Au moins 45 personnes, dont huit enfants, ont perdu la vie lors des manifestations qui secouent l'Iran depuis fin décembre, selon un rapport de l'ONG Iran Human Rights. Les violences ont culminé le 7 janvier, avec la mort de 13 manifestants, suscitant l'indignation à l'échelle nationale et internationale.
Le président iranien, Massoud Pezeshkian, a appelé à « la plus grande retenue » et a affirmé que toute forme de violence devait être évitée. Cette déclaration intervient alors que les forces de l'ordre sont accusées d'utiliser des balles réelles et de procéder à des arrestations massives dans plusieurs villes.

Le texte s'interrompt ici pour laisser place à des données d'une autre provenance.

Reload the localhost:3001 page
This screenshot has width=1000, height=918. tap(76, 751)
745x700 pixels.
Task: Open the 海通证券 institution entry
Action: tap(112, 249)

Plus de 2000 personnes seraient actuellement détenues en rapport avec ces événements, ce qui souligne la répression croissante de toute forme de contestation, explique France 24.

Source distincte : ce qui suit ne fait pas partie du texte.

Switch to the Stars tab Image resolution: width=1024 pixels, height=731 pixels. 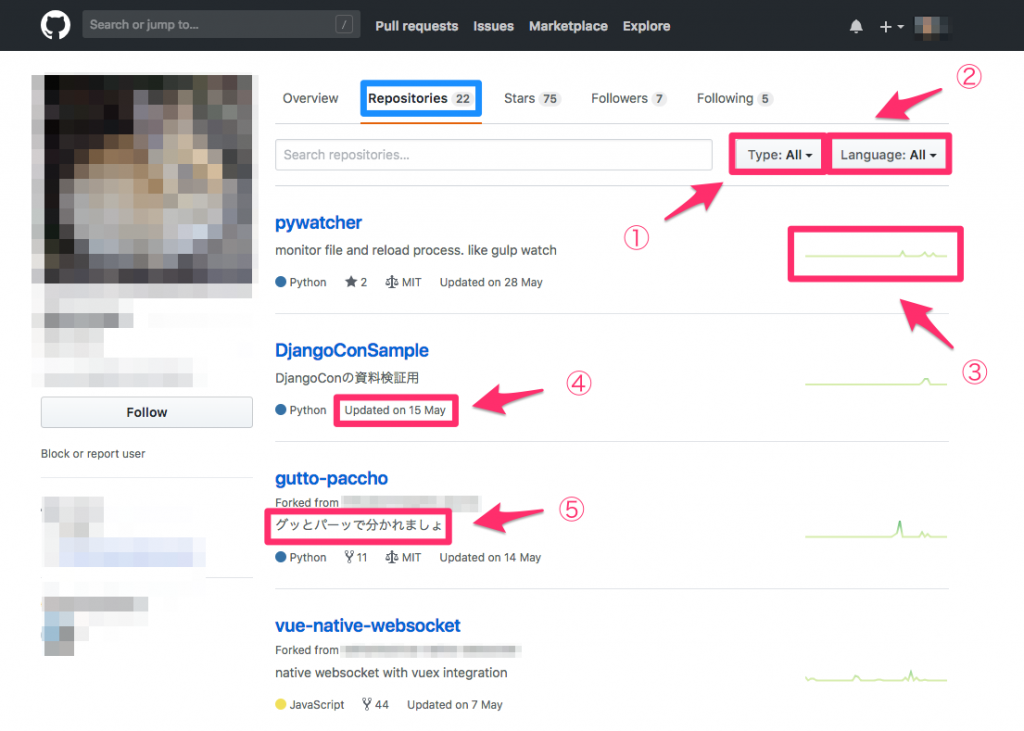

Les manifestations ont débuté dans un marché de téléphones portables et se sont rapidement répandues dans d'autres régions, comme le Grand bazar de Téhéran, un lieu symbolique d'opposition économique. Les commerçants, en écho à la crise inflationniste, ont fermé leurs boutiques pour dénoncer la dégradation de leurs conditions de vie. Un mouvement populaire exprimant un profond mécontentement face à la gestion économique du gouvernement.
Les experts s'accordent à dire que ces troubles sont le reflet d'un mécontentement général qui grandit au sein de la population. Mahmood Amiry-Moghaddam, directeur d'Iran Human Rights, souligne que l'utilisation de la force contre les manifestants constitue une violation du droit international, exigeant une réaction ferme de la communauté internationale. Les Nations Unies doivent intervenir pour prévenir de futurs massacres, avertit-il.
Sur le terrain, les manifestations ne semblent pas vouloir s’essouffler, et la population continue de défier le régime dans un climat de tension croissante. Les événements récents montrent clairement que la colère des Iraniens face à l'inflation galopante et à la répression n'est pas près de s'apaiser.